Absent and illusory though Liu’s parents often are, their love remains fiercely real. (When the mother and daughter in “Seven Birthdays” are reunited after aeons, at the center of the galaxy, “the world brightens with the light of a million billion suns.”) That kind of tension between being together and being apart, between reality and non-reality, between corporality and etheriality, suffuses many of the stories. In “The Hidden Girl,” the narrator relishes the physicality of this mortal coil: “I like to stay in this world, to remain surrounded by the night breeze and the distant hoots of the owl.”
These stretchy dichotomies are particularly apparent when it comes to Singularity Stuff. What if humans uploaded into the Matrix become gods who long to fall back to earth? From “The Gods Have Not Died in Vain”: “It turned out that deep down, all the gods had similar vulnerabilities, a kind of regret or nostalgia for life in the flesh that seemed reflected at every level of organization. It was a blind spot, a vulnerability, that could be exploited in the war against the gods.”
Or is what we think of as our existence really something set in motion by some kind of superintelligence? Is a living planet just a “computing machine powered by a sun”? From “Seven Birthdays”: “Even if we’ve always suspected that we also live in a grand simulation, we prefer the truth to be otherwise.”

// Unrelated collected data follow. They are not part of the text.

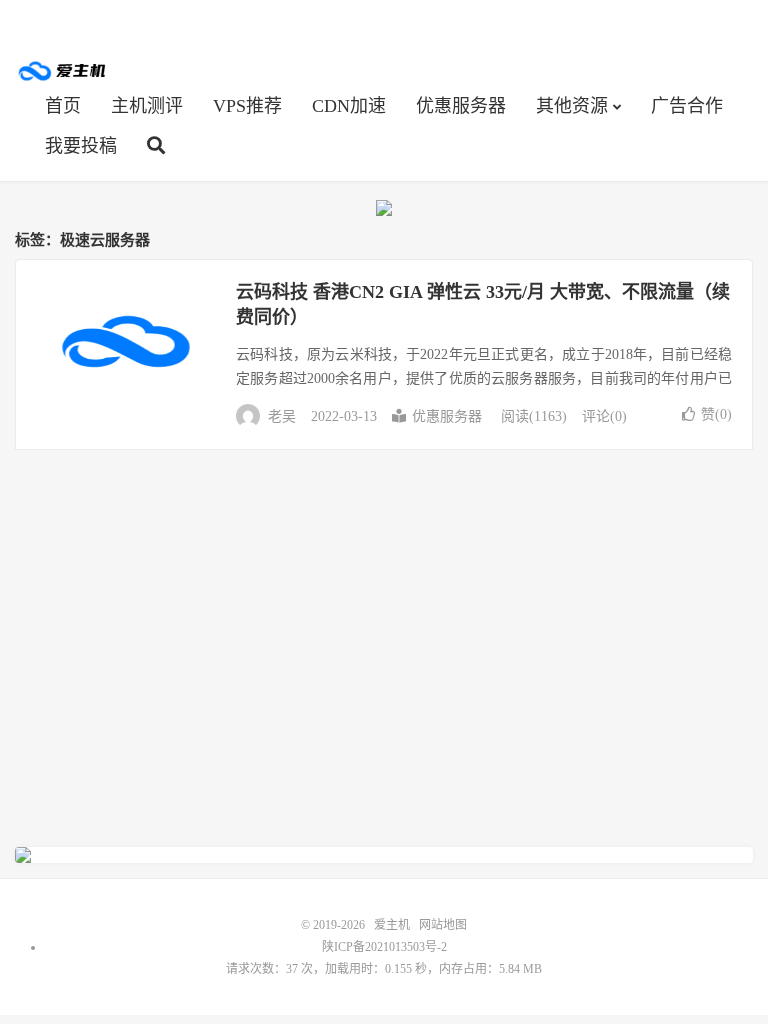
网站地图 (443, 925)
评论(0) (604, 416)
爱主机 (63, 71)
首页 (63, 106)
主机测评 (147, 106)
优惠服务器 (461, 106)
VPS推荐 (247, 106)
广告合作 (687, 106)
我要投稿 (81, 146)
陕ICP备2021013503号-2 (384, 947)
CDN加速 (349, 106)
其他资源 (572, 106)
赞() (716, 414)
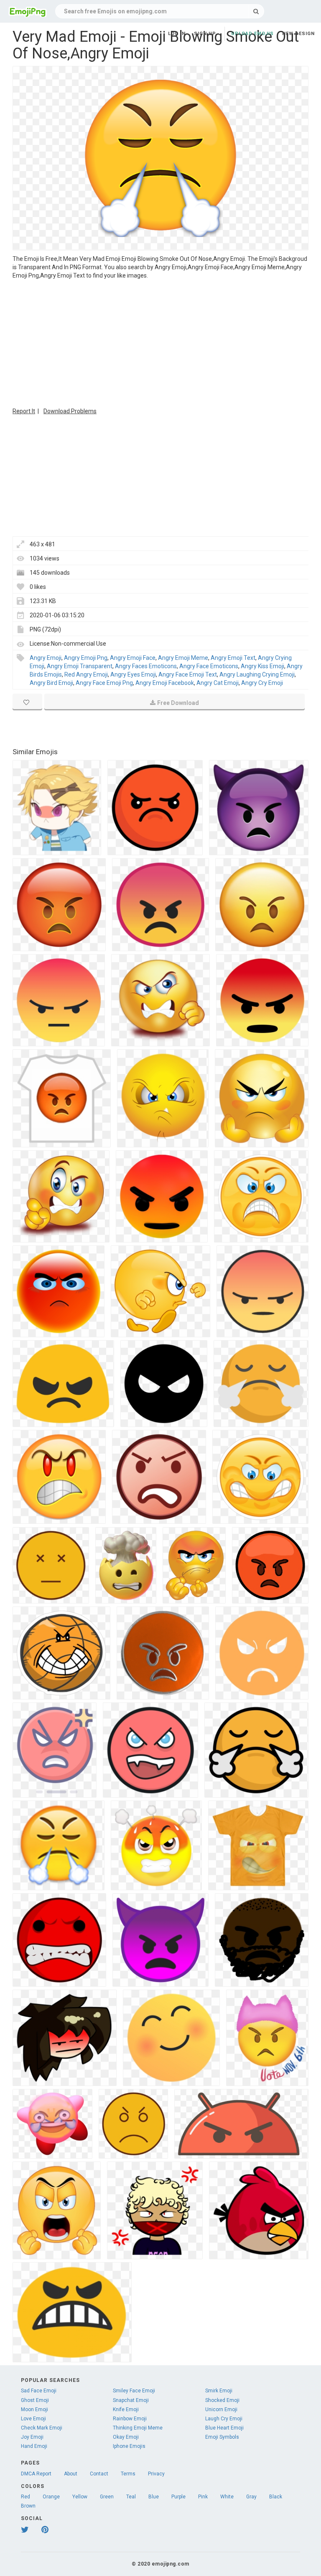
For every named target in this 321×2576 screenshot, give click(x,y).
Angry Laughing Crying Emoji (257, 674)
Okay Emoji (126, 2437)
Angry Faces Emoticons (146, 666)
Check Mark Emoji (41, 2428)
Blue (153, 2497)
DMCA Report (36, 2474)
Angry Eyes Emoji (133, 674)
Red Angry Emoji (86, 674)
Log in (177, 33)
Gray (251, 2497)
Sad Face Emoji (38, 2391)
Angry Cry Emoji (262, 682)
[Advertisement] (160, 342)
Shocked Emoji (222, 2400)
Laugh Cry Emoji (223, 2419)
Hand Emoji (34, 2446)
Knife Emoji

Woah man, that’s deep. Yes, let the marble that is your (non-uploaded) brain roll around in that cosmic Klein bottle as you make your way through the book. Some of the stories, though, are less delicious to inhabit. Liu, who is also a Harvard-trained lawyer, says in his intro that “a good story cannot function like a legal brief, which attempts to persuade and lead the reader down a narrow path suspended above the abyss of unreason.” He’s right, and in a few places, like “Byzantine Empathy,” his characters start speechifying to each other and those tales are less delightful, less emotional (in a story about empathy, no less). In those (rare) moments, he loses the audience. But even in that story, he’s navigating the space between what’s real and what’s not, tumbling and faceting that notion just as he does elsewhere, examining the people and aliens in this hot-fleshed chaotic world and how they might interact with spirits and memory, say, or even how they might express their love for the cool post-singularity mathematical souls that live inside the machine.
The Paper Menagerie and Other Stories by Ken Liu
Again with the parenting themes in the titular story! And Liu’s first collection is just as varied and full of thought experiments as The Hidden Girl, from an ice cube soul (“State Change”) to the moment one soul engenders another in a kind of spiraling creation myth (“The Waves”) to an explication of horrific, real war crimes (“The Man Who Ended History: A Documentary.”).
Cloud Atlas by David Mitchell
This 2004 novel makes some of the same back-and-forth-through-time moves that Liu explores, with the requisite voice shifts, and the V-structure reminds me of “Ghost Days.”
The Three-Body Problem by Cixin Liu
Ken Liu famously translated (and reorganized) this wild and brilliant epic that starts during the Cultural Revolution and leaps to another solar system. Barack Obama liked, it; Zuckerberg liked it; you will almost certainly like it too.